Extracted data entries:
[Start of section]
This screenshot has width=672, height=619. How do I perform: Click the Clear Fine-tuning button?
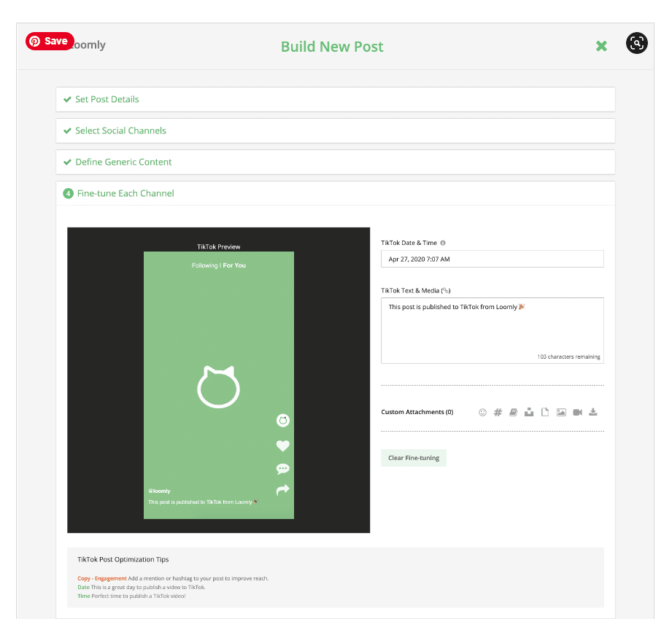pyautogui.click(x=413, y=457)
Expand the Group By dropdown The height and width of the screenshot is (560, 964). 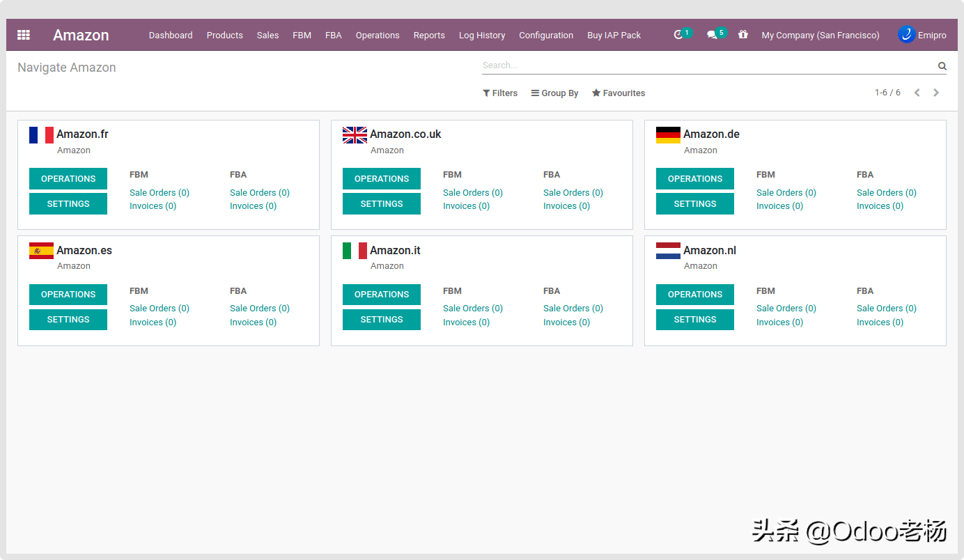point(554,93)
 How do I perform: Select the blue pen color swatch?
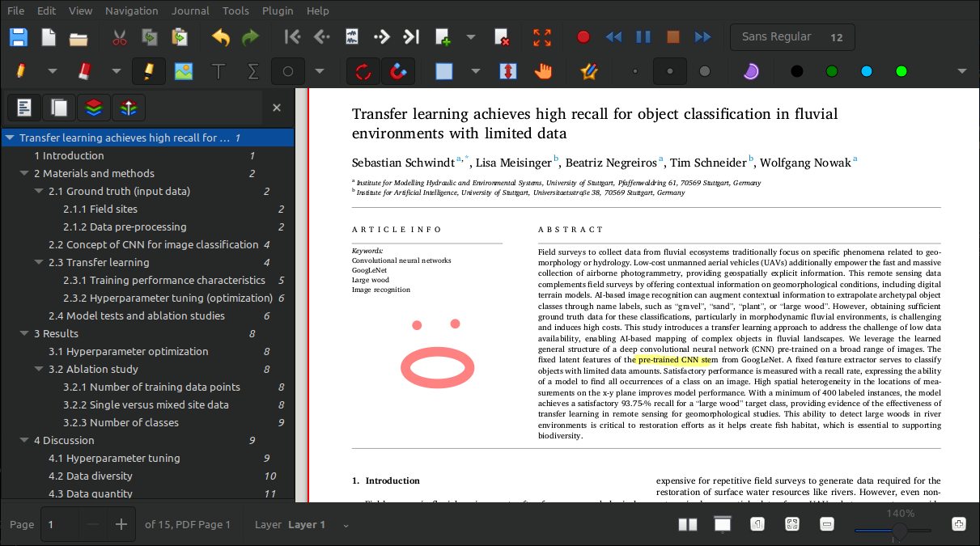coord(865,71)
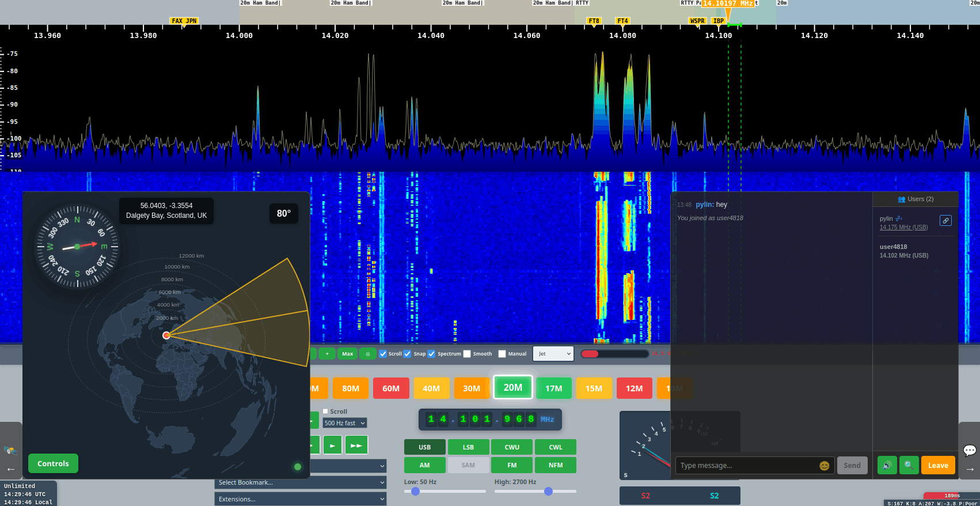Click the link icon beside user pylin
This screenshot has height=506, width=980.
click(x=945, y=221)
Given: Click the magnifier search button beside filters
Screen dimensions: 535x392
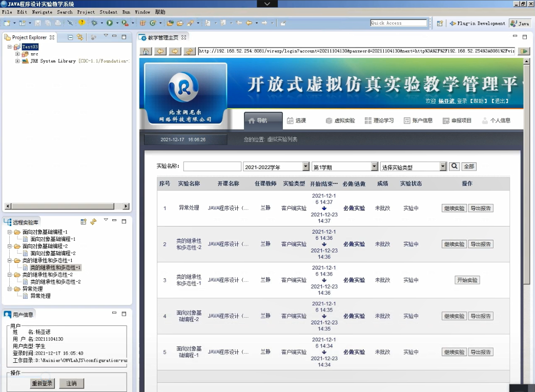Looking at the screenshot, I should point(455,167).
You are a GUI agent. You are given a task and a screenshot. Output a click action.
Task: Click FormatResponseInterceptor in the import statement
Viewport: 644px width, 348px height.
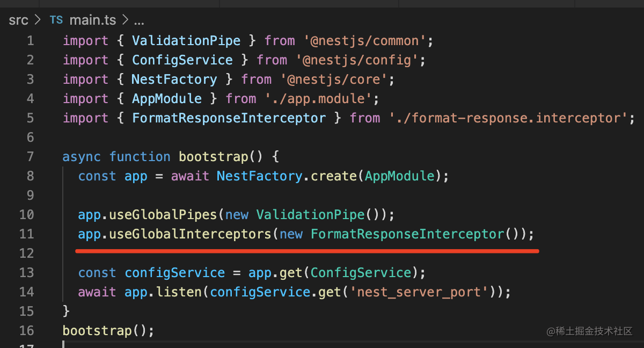point(229,118)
[End of section]
- _What is required_
Quote exactly, and only, the lines from the line containing "Task: Click FormatResponseInterceptor" through the final line of the records above, both included, omitting any pictures.

- _Task solution_
Task: Click FormatResponseInterceptor in the import statement
Viewport: 644px width, 348px height.
point(229,118)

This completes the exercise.